Alerta Mundial
Antes de convertirse en presidente de Venezuela y utilizar su «autoridad obtenida ilegalmente» para «transportar miles de toneladas de cocaína a Estados Unidos», Nicolás Maduro entregó pasaportes venezolanos a traficantes de drogas y les facilitó «cobertura diplomática» a los aviones que estos utilizaron para repatriar las ganancias del narcotráfico de México a Venezuela, según la acusación formal presentada en Estados Unidos.
Entre 2006 y 2008, como ministro de Relaciones Exteriores, Maduro «vendió pasaportes diplomáticos de Venezuela» a traficantes de drogas, sabiendo de antemano su propósito: facilitar el transporte de sustancias de México a Venezuela bajo la fachada de vuelos diplomáticos para evitar el escrutinio militar.
En esas operaciones, Maduro llamaba al embajador venezolano en México para anunciar la llegada de una misión diplomática en avión privado. Los traficantes se reunían con el embajador en representación de Maduro, mientras el avión era cargado con droga para regresar a Venezuela.
Ya como presidente, Maduro permitió que la corrupción impulsada por la cocaína prosperara en beneficio propio, de los miembros del régimen y de su familia.
«Este ciclo de corrupción basada en el narcotráfico llena los bolsillos de los funcionarios venezolanos y sus familias, al tiempo que beneficia a violentos narcoterroristas que operan con impunidad en suelo venezolano y ayudan a producir, proteger y transportar toneladas de cocaína a Estados Unidos», indica el texto.
Según la acusación firmada por el fiscal Jay Clayton, el tráfico de drogas enriqueció a la «élite política y militar», incluidos el ministro del Interior y Justicia, Diosdado Cabello, y su antecesor, Ramón Rodríguez Chacín.
Maduro, Cabello y Rodríguez Chacín son acusados de asociarse con narcoterroristas de las FARC, el ELN, el Cartel de Sinaloa, los Zetas y el Tren de Aragua (incluido su líder Héctor Rusthenford Guerrero Flores).
La acusación los responsabiliza de haberse aliado por décadas con algunos de los narcotraficantes y narcoterroristas más violentos y prolíficos del mundo, confiando en funcionarios corruptos regionales para distribuir toneladas de cocaína a Estados Unidos.

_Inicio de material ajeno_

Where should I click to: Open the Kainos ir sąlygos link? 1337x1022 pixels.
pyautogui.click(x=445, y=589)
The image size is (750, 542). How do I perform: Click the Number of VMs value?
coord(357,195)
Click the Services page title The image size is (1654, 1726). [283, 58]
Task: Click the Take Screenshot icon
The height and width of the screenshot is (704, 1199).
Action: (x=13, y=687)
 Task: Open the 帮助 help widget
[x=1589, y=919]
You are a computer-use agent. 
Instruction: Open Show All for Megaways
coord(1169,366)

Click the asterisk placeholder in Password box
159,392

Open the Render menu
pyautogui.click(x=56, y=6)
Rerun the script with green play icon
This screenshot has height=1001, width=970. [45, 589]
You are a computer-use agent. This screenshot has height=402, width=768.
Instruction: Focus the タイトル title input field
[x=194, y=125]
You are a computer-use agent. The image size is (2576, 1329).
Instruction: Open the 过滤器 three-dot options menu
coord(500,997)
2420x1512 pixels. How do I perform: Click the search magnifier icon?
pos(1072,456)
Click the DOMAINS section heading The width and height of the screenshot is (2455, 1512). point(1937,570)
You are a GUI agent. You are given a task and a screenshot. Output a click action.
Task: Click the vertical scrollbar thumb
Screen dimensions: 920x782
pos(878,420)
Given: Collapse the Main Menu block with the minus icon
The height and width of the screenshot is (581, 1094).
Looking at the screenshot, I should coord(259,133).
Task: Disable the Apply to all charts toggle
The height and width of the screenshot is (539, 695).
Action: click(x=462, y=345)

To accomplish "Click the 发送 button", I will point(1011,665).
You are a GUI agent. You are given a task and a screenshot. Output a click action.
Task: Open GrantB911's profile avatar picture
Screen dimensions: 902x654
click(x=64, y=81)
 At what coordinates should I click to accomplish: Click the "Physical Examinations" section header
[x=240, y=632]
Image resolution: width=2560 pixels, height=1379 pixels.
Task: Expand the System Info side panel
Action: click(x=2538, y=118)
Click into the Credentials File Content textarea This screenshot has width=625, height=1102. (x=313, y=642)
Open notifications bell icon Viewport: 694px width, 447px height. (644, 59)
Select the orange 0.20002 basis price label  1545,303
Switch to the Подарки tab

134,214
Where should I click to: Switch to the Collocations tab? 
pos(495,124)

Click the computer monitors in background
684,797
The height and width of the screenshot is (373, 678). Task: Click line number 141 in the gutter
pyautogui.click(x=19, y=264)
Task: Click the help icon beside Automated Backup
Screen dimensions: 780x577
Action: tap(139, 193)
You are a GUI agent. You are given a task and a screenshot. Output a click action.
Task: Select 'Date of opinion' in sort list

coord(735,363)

Venezuela, por su ubicación geográfica con acceso al Caribe y regiones montañosas colombianas, se convirtió en 1999 en un lugar seguro para traficantes dispuestos a pagar por protección oficial. Con ese respaldo, el tráfico de cocaína floreció y la droga procesada se despachó desde Venezuela hacia Estados Unidos vía puntos de transbordo en el Caribe y Centroamérica (Honduras, Guatemala y México).
Desde entonces, el Departamento de Estado estima que entre 200 y 250 toneladas de cocaína transitan anualmente por Venezuela (datos de 2020), usando buques rápidos, barcos pesqueros, portacontenedores, pistas clandestinas y aeropuertos comerciales controlados por funcionarios corruptos.
Entre otros vínculos, Joaquín «El Chapo» Guzmán financió laboratorios en Colombia cuyo producto era transportado a Venezuela con custodia de las FARC y seguridad aérea asegurada por Carvajal Barrios, aliado cercano de Maduro y Cabello.
«La escala masiva de tráfico de drogas concentró poder y riquezas en las manos de la familia de Maduro Moros», incluida su esposa Cilia Adela Flores de Maduro y su hijo Nicolás Ernesto Maduro Guerra.
Cilia Flores es acusada de aceptar en 2007 cientos de miles de dólares en sobornos para facilitar un encuentro entre un narcotraficante y Néstor Reverol Torres (director antidrogas). Posteriormente, ese traficante pagaba mensualmente unos US$100.000 por vuelo a Reverol, parte de lo cual recibía Flores. Reverol está prófugo.